EXERCISE BRIEF:
Repeat all of the data below word for word, keeping no images.

PROVIDED RECORDS:
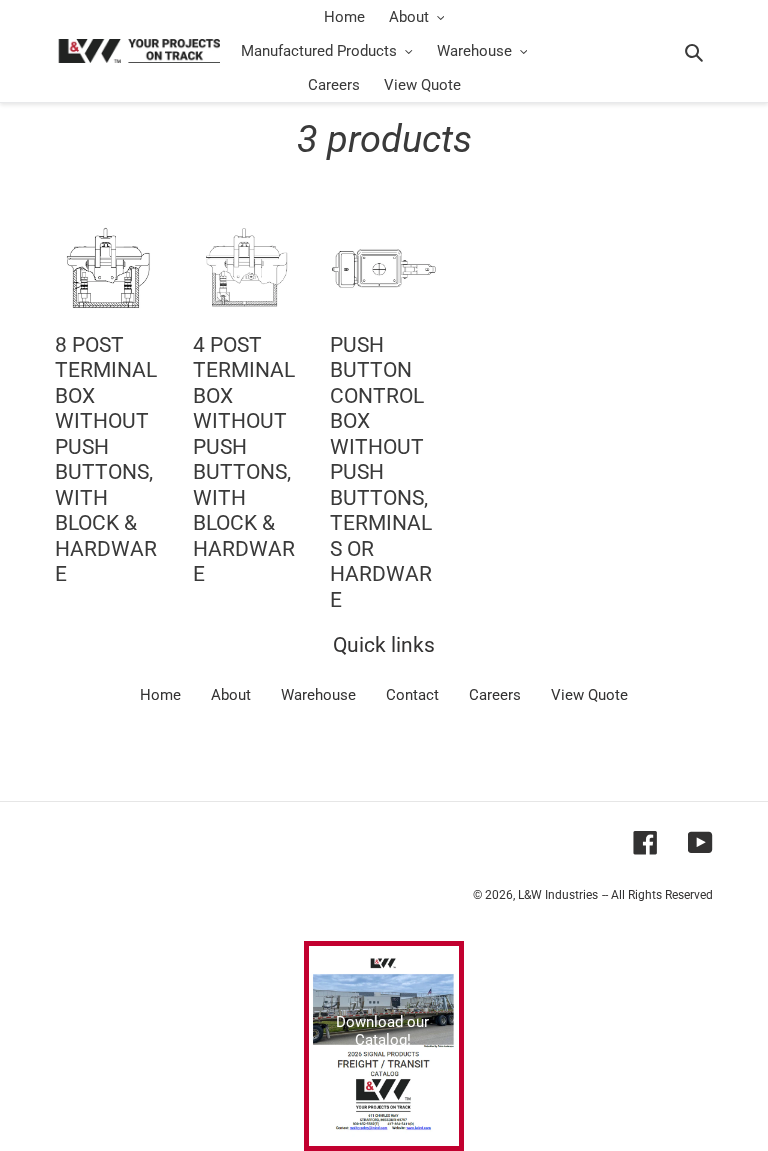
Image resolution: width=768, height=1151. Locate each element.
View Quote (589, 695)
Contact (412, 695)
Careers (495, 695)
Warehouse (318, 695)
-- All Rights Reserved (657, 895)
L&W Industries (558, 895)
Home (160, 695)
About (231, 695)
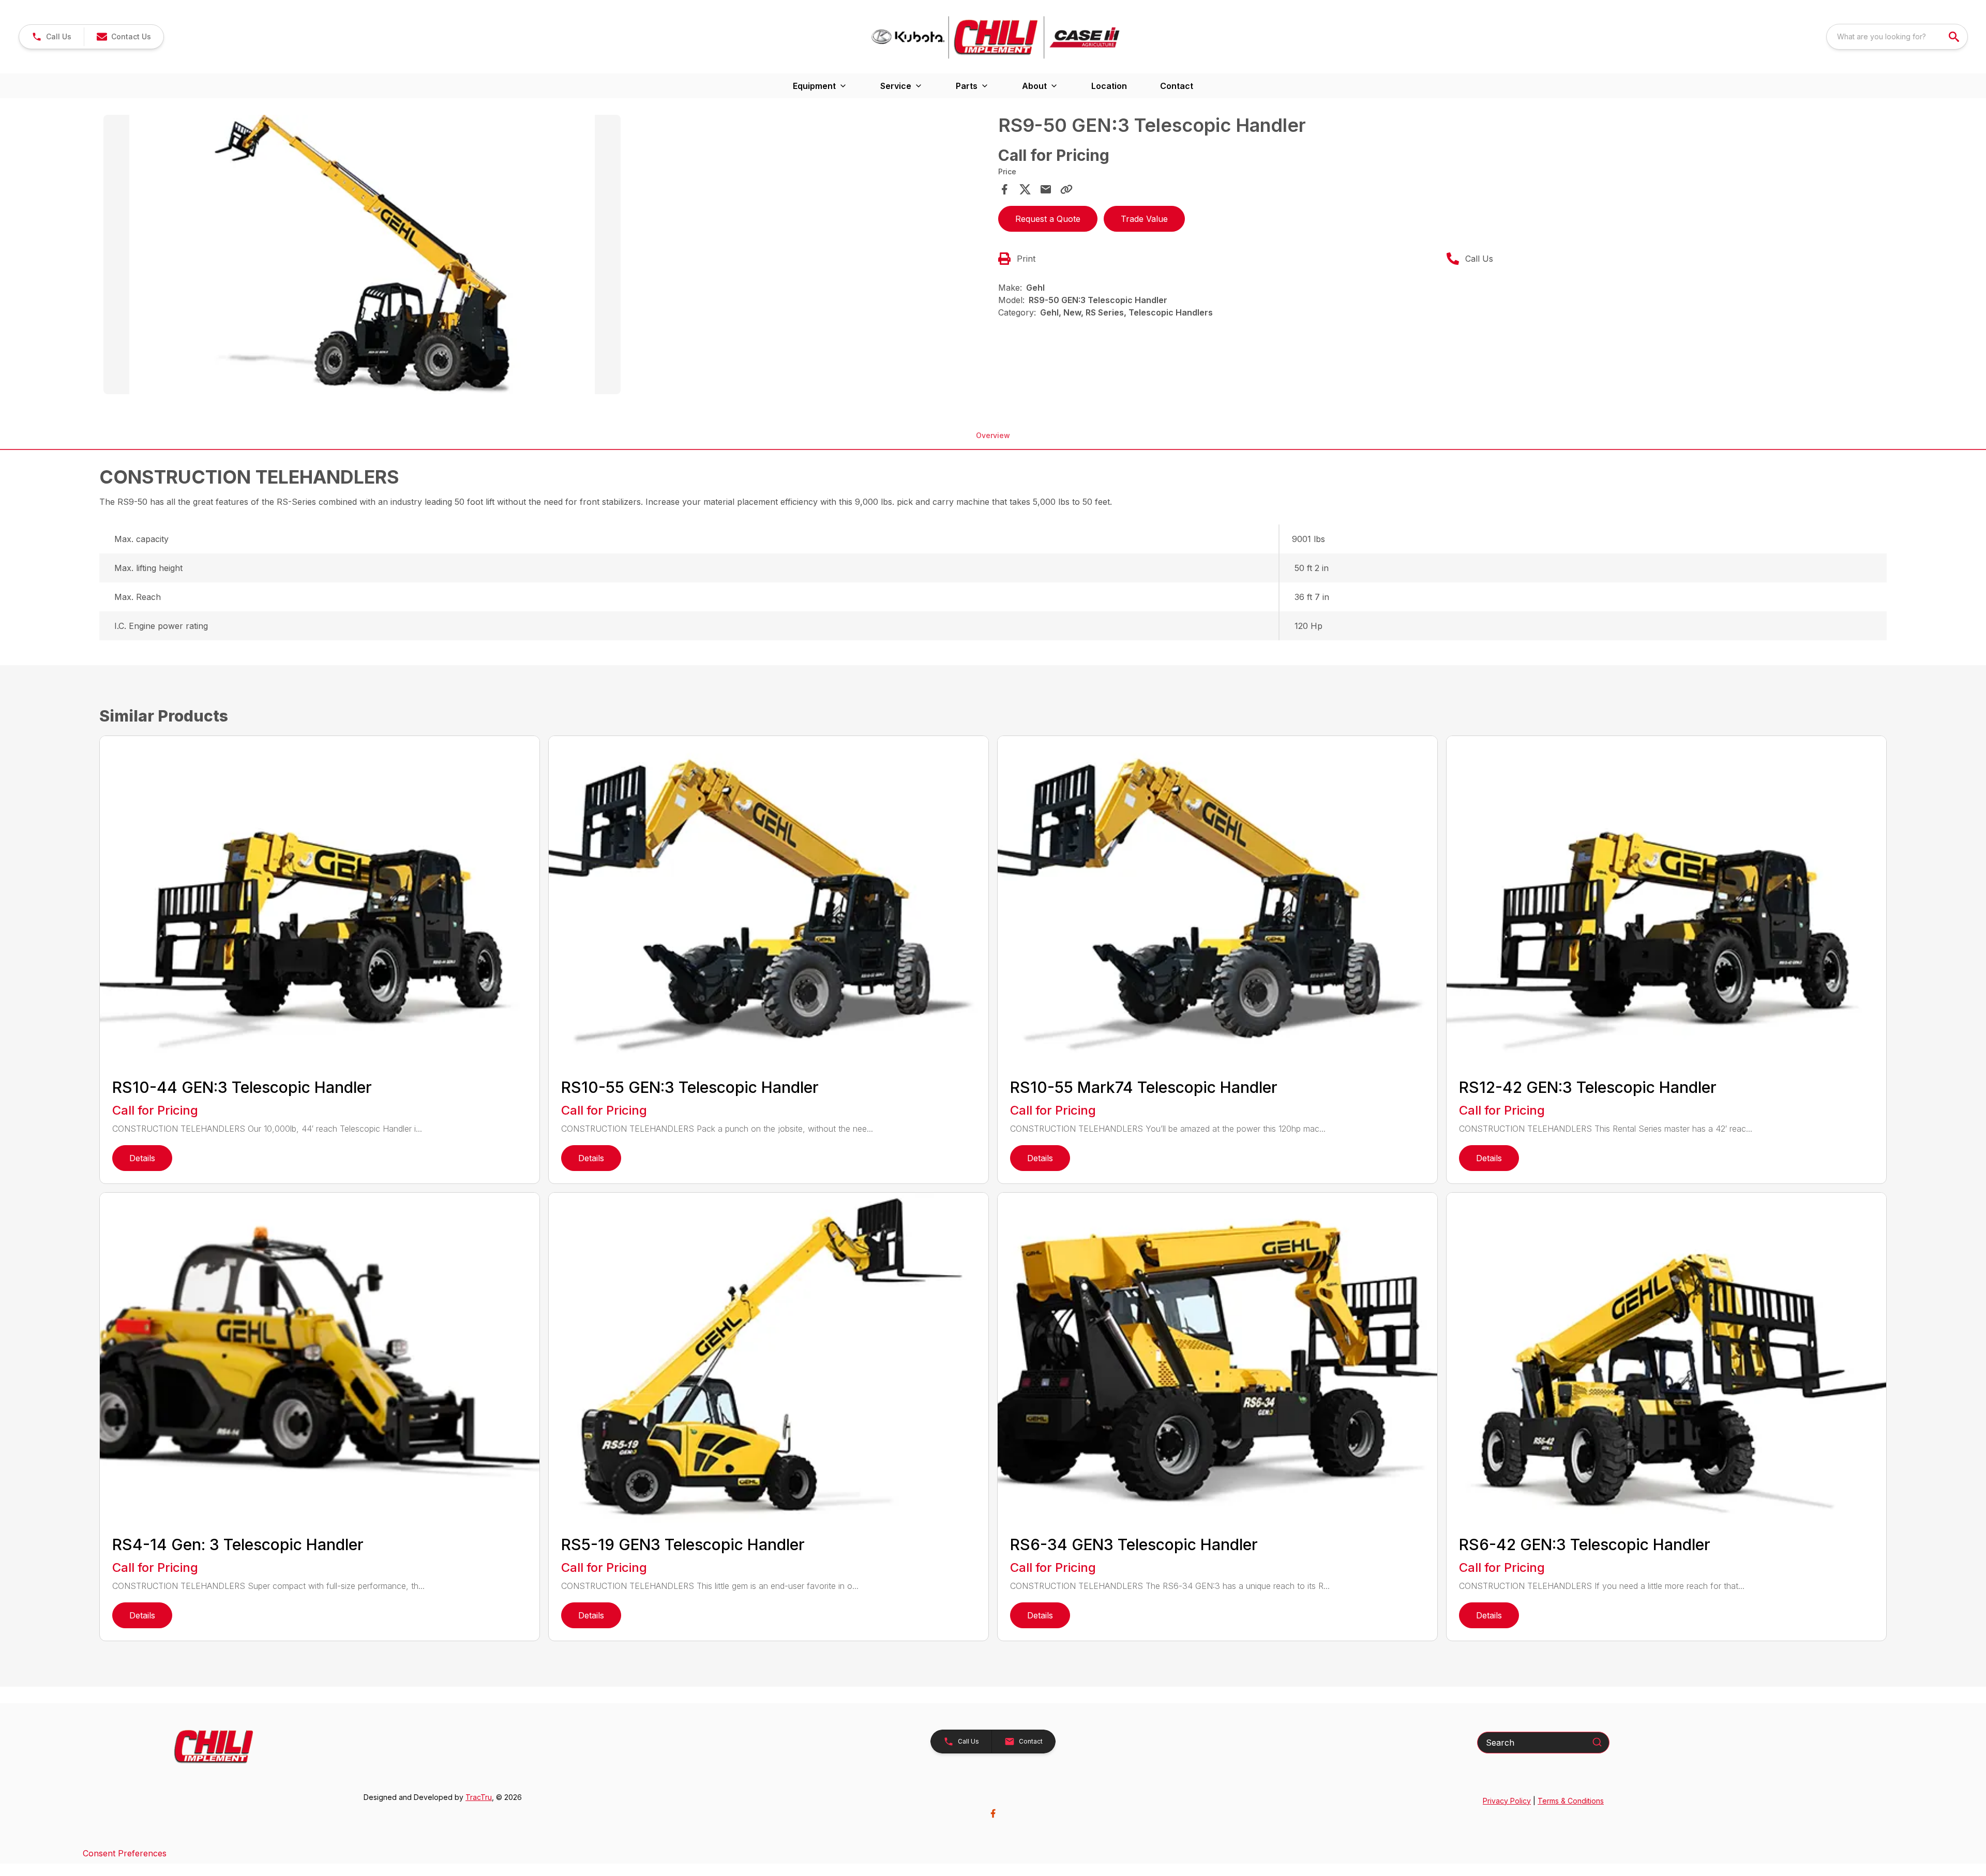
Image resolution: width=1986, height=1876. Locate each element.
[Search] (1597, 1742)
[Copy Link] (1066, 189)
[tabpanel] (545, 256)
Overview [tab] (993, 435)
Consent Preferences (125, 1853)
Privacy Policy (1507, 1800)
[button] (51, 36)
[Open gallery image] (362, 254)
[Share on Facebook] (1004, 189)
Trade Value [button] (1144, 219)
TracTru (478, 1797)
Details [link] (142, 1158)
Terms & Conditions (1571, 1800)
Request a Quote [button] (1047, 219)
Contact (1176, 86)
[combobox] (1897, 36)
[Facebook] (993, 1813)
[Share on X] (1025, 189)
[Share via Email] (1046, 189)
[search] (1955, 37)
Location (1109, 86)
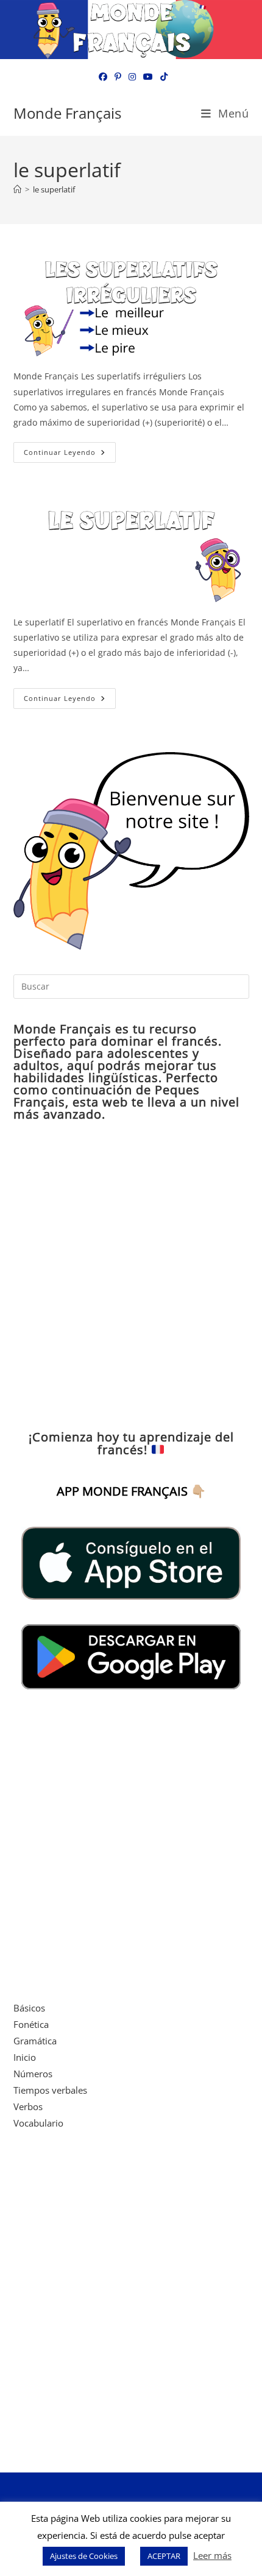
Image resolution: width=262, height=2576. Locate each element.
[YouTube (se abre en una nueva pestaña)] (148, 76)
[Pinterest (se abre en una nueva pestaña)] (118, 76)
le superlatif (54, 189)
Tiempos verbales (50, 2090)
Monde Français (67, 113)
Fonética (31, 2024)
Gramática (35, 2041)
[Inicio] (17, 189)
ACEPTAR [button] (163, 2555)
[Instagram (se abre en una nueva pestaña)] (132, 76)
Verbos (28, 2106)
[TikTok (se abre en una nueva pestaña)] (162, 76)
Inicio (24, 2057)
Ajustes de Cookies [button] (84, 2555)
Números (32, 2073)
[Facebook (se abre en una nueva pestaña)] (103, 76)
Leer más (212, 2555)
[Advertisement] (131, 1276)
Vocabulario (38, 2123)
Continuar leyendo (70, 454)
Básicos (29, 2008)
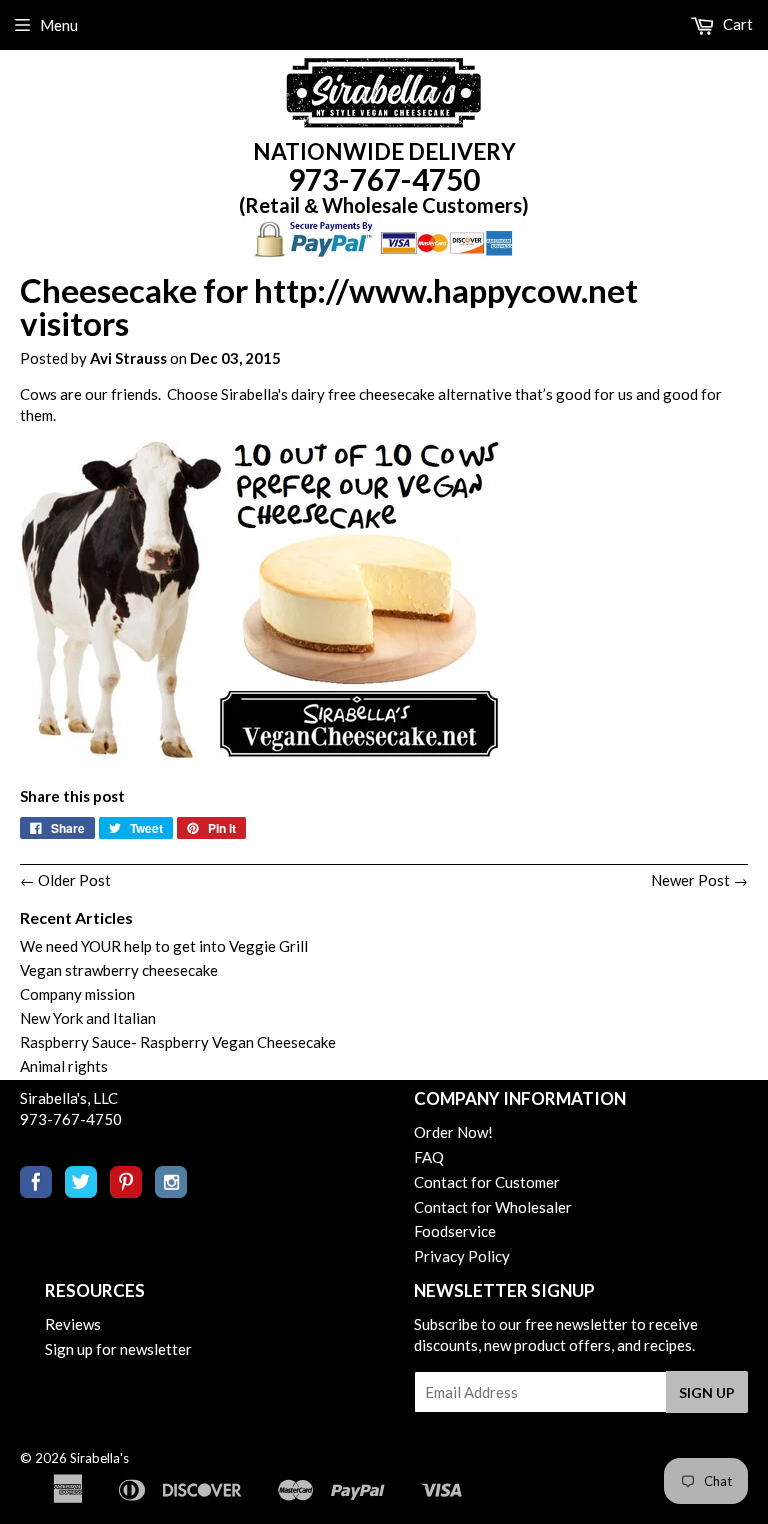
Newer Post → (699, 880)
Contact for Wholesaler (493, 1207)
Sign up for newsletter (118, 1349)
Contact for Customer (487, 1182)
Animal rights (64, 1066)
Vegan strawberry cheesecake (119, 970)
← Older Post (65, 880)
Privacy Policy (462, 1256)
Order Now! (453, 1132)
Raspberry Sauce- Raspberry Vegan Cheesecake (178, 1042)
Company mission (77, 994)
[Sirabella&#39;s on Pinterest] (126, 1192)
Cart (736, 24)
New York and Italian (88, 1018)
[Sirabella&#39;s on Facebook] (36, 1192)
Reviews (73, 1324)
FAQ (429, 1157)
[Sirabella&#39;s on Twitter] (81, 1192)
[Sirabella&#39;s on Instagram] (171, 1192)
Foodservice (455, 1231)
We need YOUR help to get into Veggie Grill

SOLUTION TO THE EXERCISE:
Image resolution: width=768, height=1151. Locate each element.
View Quote (589, 695)
Contact (412, 695)
Careers (495, 695)
Warehouse (318, 695)
-- All Rights Reserved (657, 895)
L&W Industries (558, 895)
Home (160, 695)
About (231, 695)
Image resolution: width=1986, height=1876. Locate each element.
[Search] (1597, 1742)
[Copy Link] (1066, 189)
[tabpanel] (545, 256)
Overview [tab] (993, 435)
Consent Preferences (125, 1853)
Privacy Policy (1507, 1800)
[button] (51, 36)
[Open gallery image] (362, 254)
[Share on Facebook] (1004, 189)
Trade Value [button] (1144, 219)
TracTru (478, 1797)
Details [link] (142, 1158)
Terms & Conditions (1571, 1800)
Request a Quote [button] (1047, 219)
Contact (1176, 86)
[combobox] (1897, 36)
[Facebook] (993, 1813)
[Share on X] (1025, 189)
[Share via Email] (1046, 189)
[search] (1955, 37)
Location (1109, 86)
Image resolution: width=262, height=2576. Locate each element.
[YouTube (se abre en una nueva pestaña)] (148, 76)
[Pinterest (se abre en una nueva pestaña)] (118, 76)
le superlatif (54, 189)
Tiempos verbales (50, 2090)
Monde Français (67, 113)
Fonética (31, 2024)
Gramática (35, 2041)
[Inicio] (17, 189)
ACEPTAR [button] (163, 2555)
[Instagram (se abre en una nueva pestaña)] (132, 76)
Verbos (28, 2106)
[TikTok (se abre en una nueva pestaña)] (162, 76)
Inicio (24, 2057)
Ajustes de Cookies [button] (84, 2555)
Números (32, 2073)
[Facebook (se abre en una nueva pestaña)] (103, 76)
Leer más (212, 2555)
[Advertisement] (131, 1276)
Vocabulario (38, 2123)
Continuar leyendo (70, 454)
Básicos (29, 2008)
Newer Post → (699, 880)
Contact for Wholesaler (493, 1207)
Sign up for newsletter (118, 1349)
Contact for Customer (487, 1182)
Animal rights (64, 1066)
Vegan strawberry cheesecake (119, 970)
← Older Post (65, 880)
Privacy Policy (462, 1256)
Order Now! (453, 1132)
Raspberry Sauce- Raspberry Vegan Cheesecake (178, 1042)
Company mission (77, 994)
[Sirabella&#39;s on Pinterest] (126, 1192)
Cart (736, 24)
New York and Italian (88, 1018)
[Sirabella&#39;s on Facebook] (36, 1192)
Reviews (73, 1324)
FAQ (429, 1157)
[Sirabella&#39;s on Twitter] (81, 1192)
[Sirabella&#39;s on Instagram] (171, 1192)
Foodservice (455, 1231)
We need YOUR help to get into Veggie Grill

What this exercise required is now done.